TASK PROMPT: How many lines below include the string "width"? State the number alone.

____ SOURCE INFORMATION

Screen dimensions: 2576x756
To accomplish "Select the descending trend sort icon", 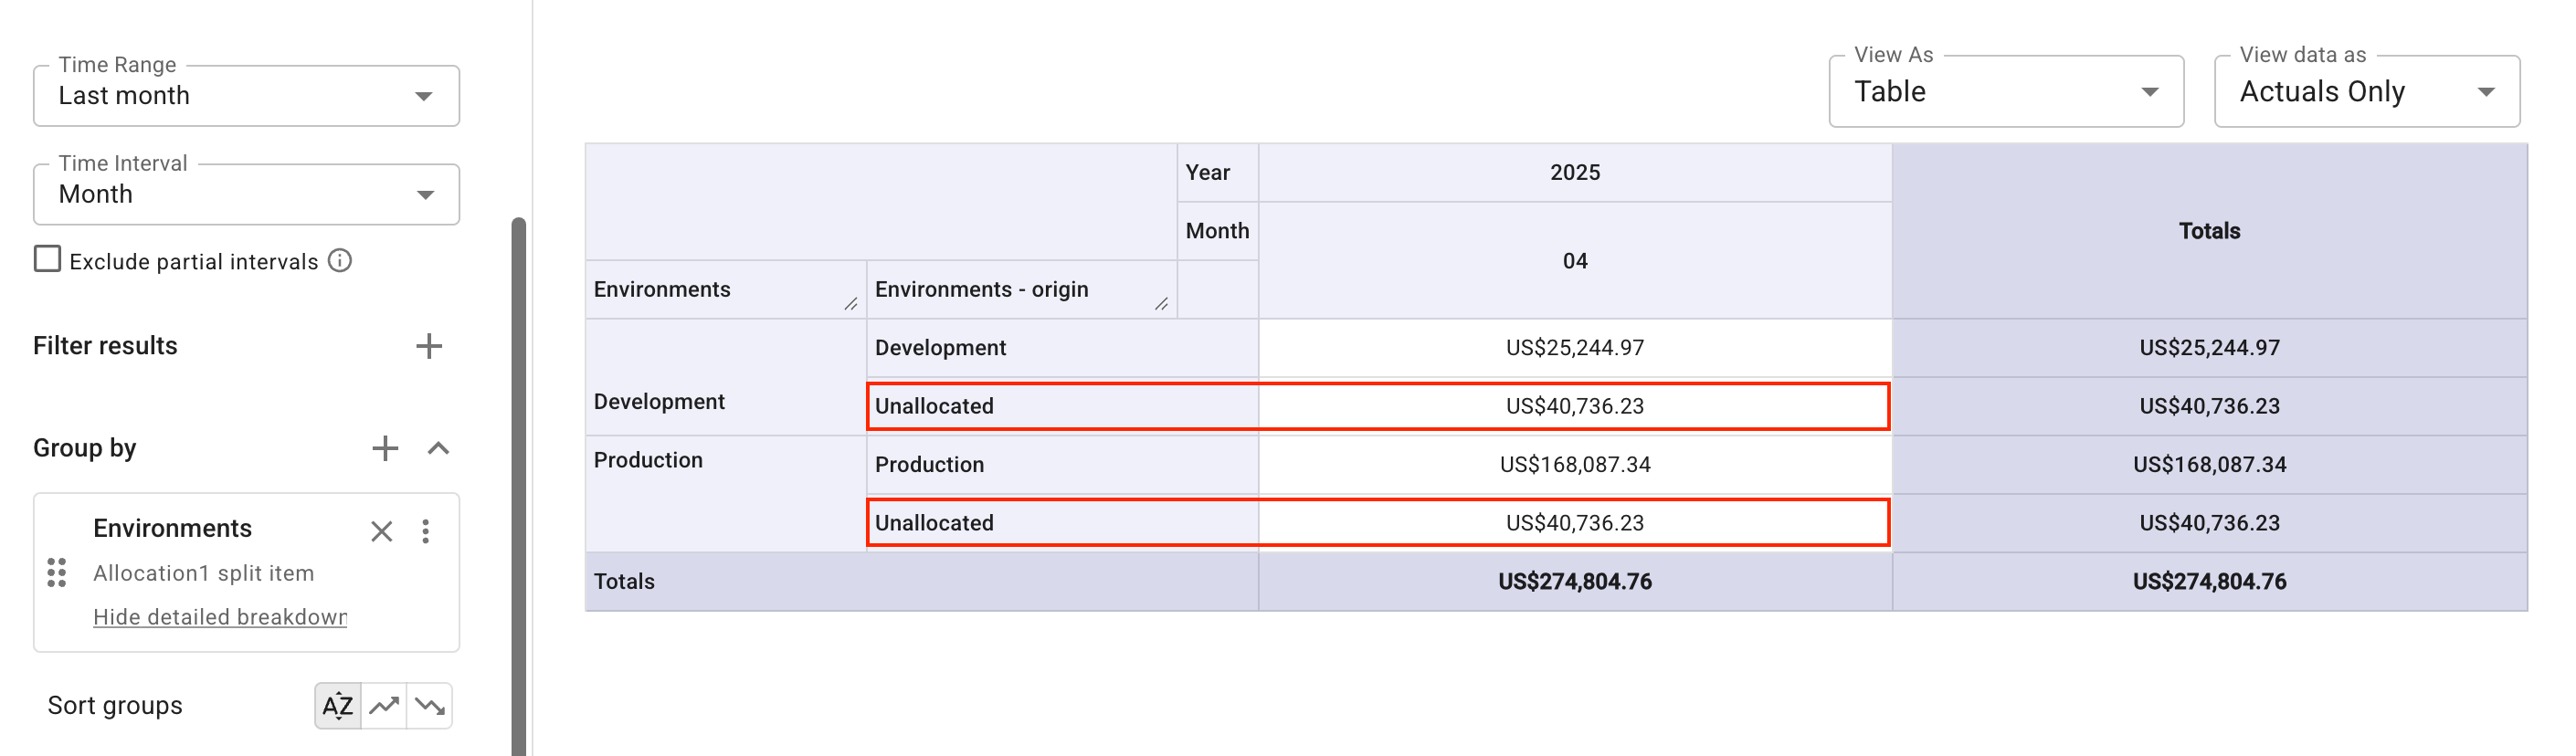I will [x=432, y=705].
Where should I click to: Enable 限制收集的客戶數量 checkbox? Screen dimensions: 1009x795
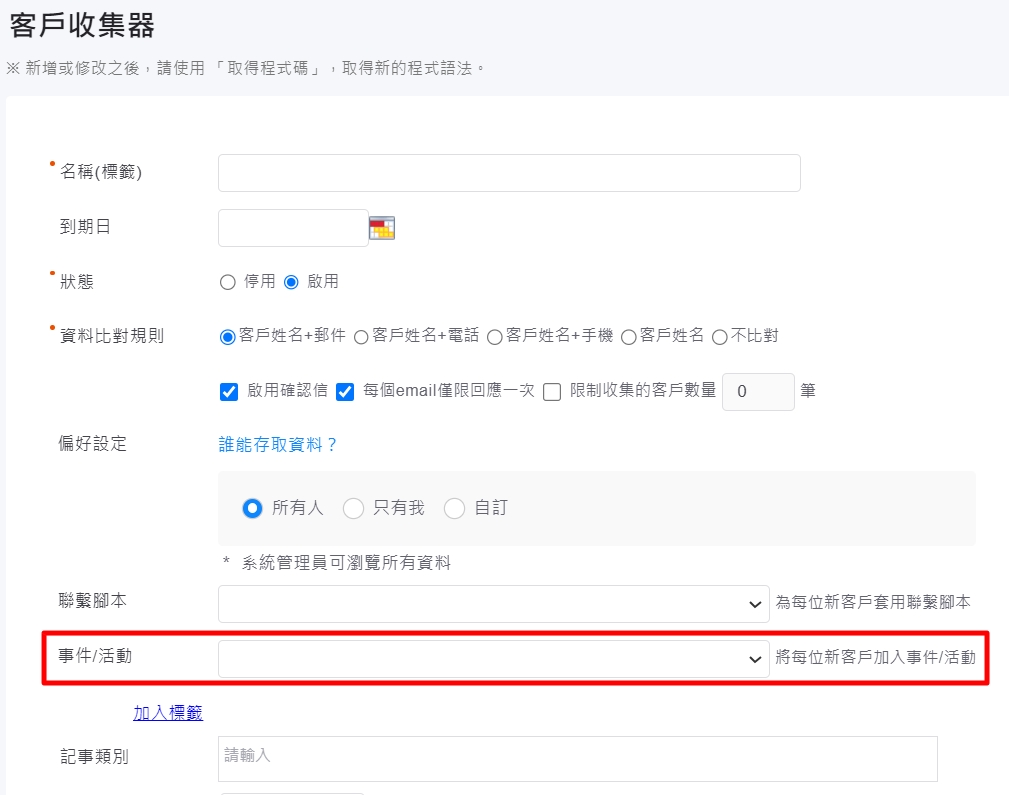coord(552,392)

________
____ SOURCE INFORMATION

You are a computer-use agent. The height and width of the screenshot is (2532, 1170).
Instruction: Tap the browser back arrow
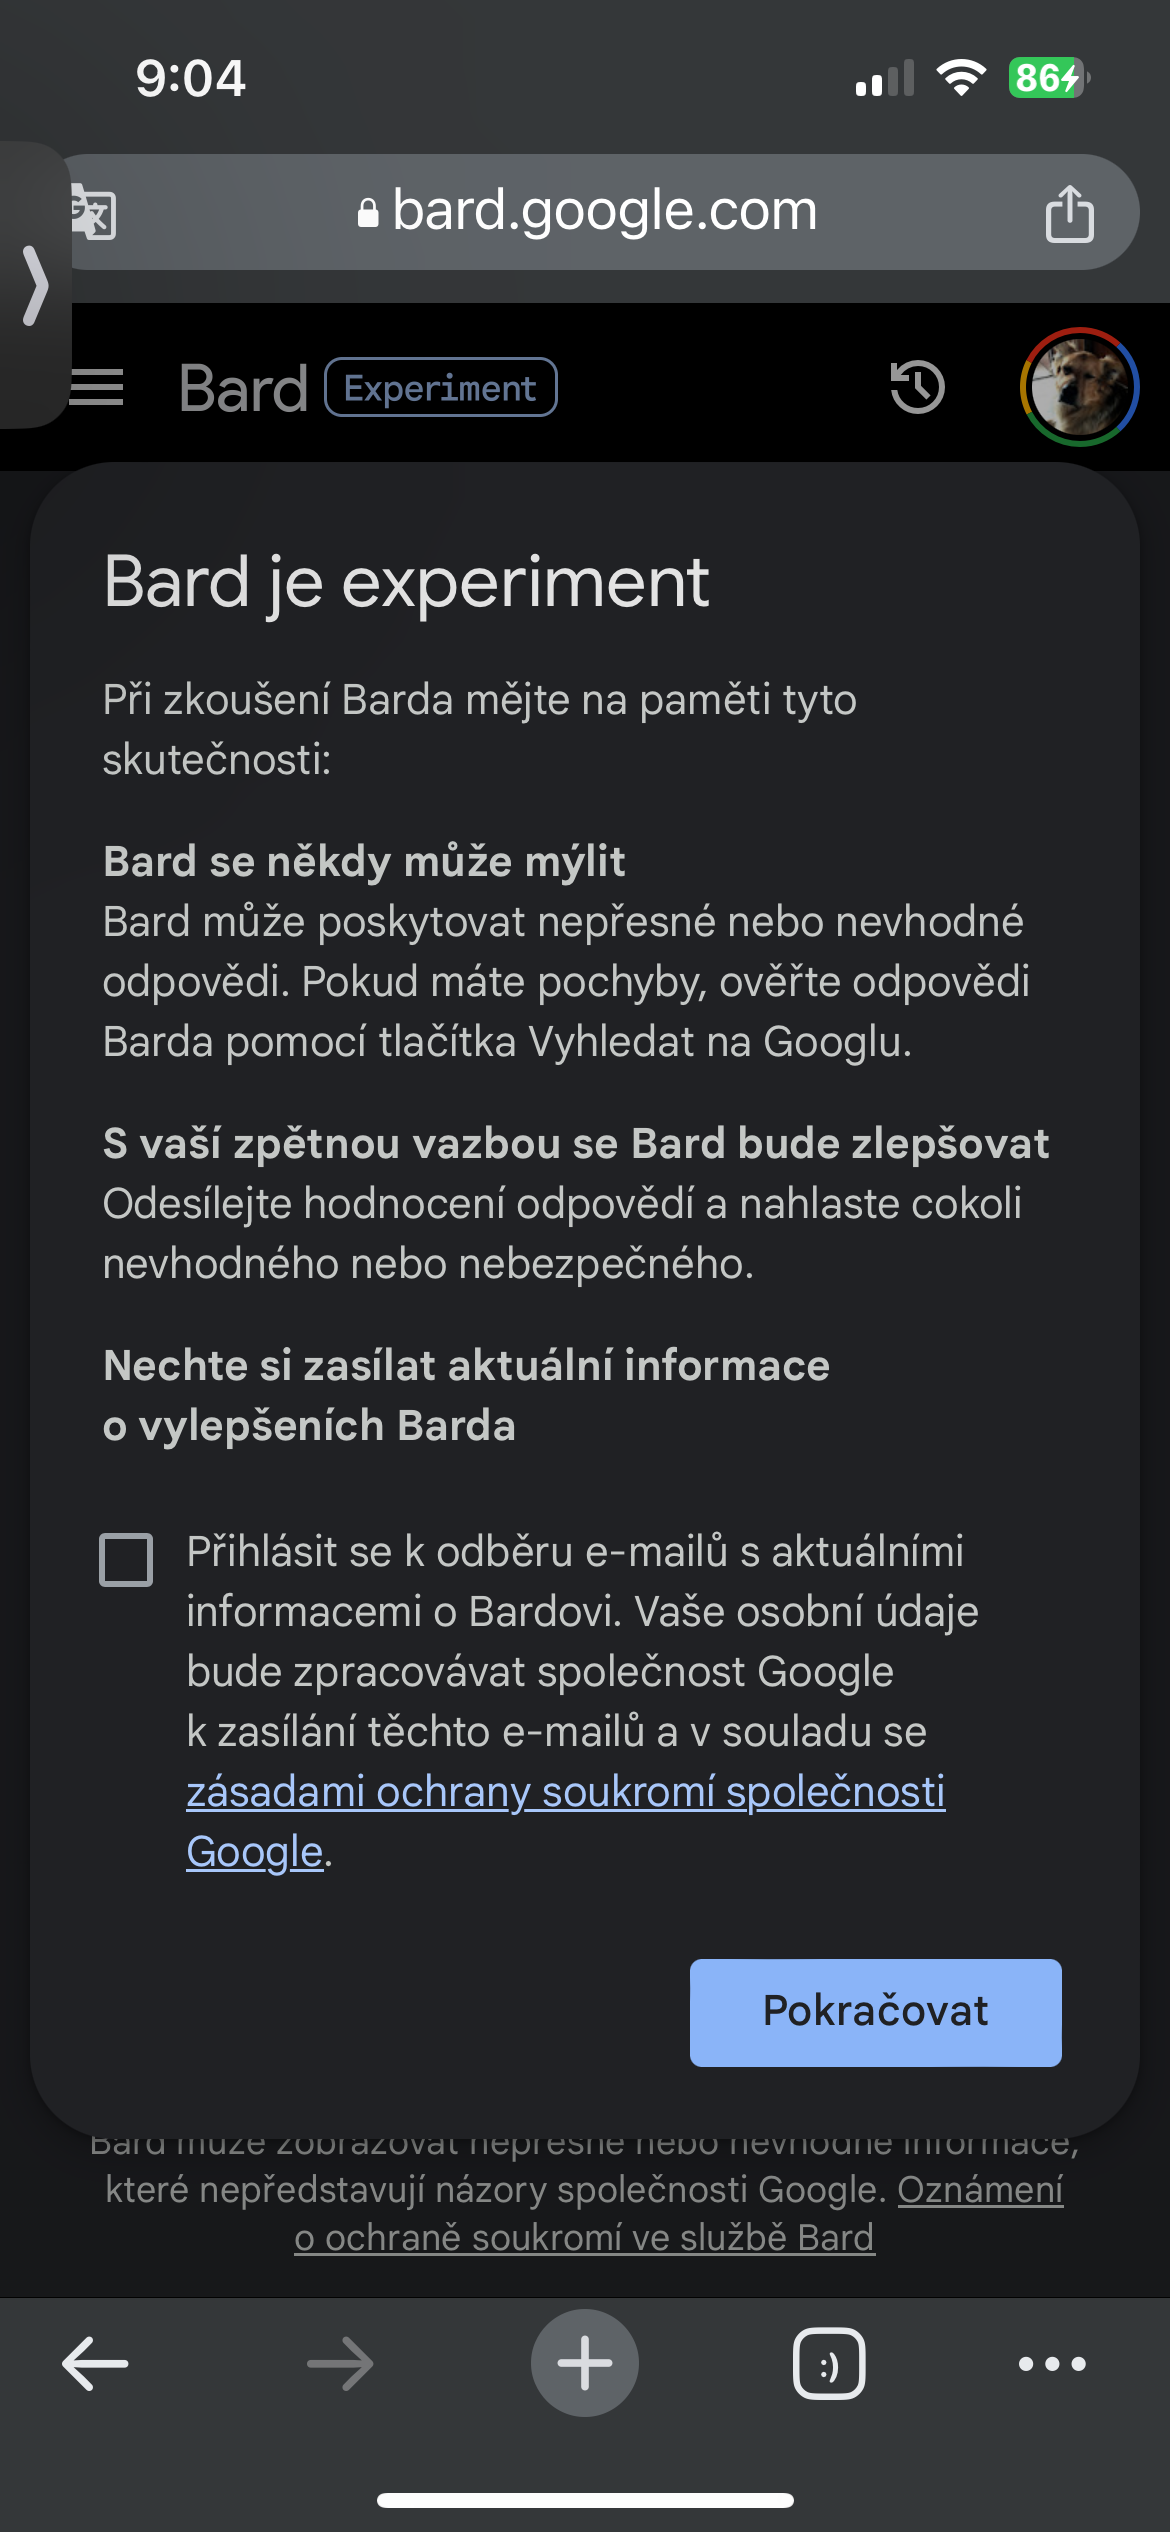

________
____ SOURCE INFORMATION

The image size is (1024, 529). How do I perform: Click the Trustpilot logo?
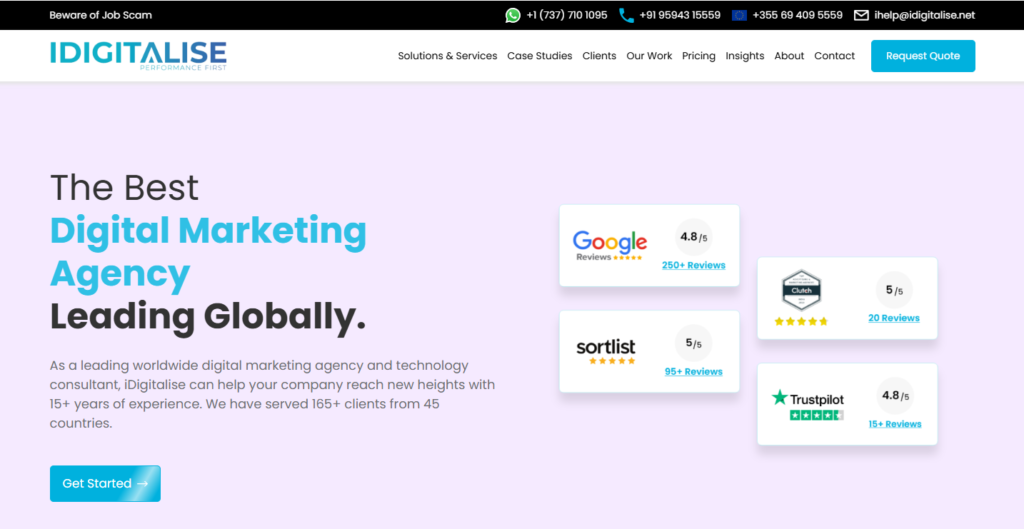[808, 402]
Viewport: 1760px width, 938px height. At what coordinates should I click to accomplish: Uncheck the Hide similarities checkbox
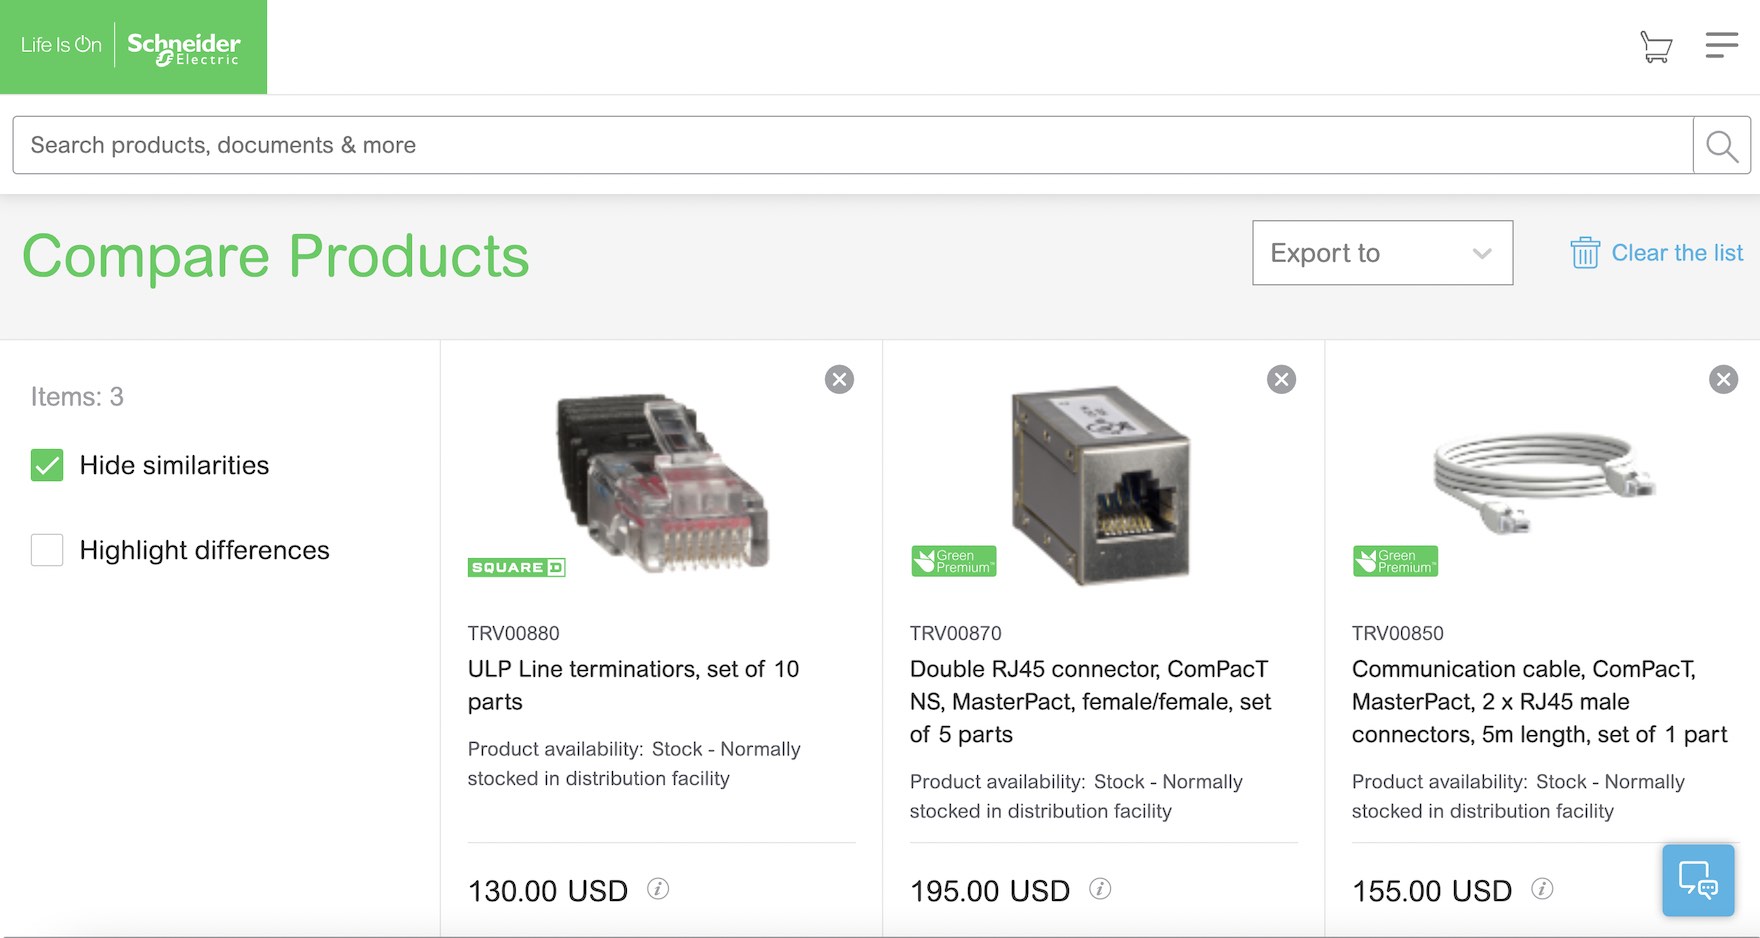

________

ANSWER SPACE: 2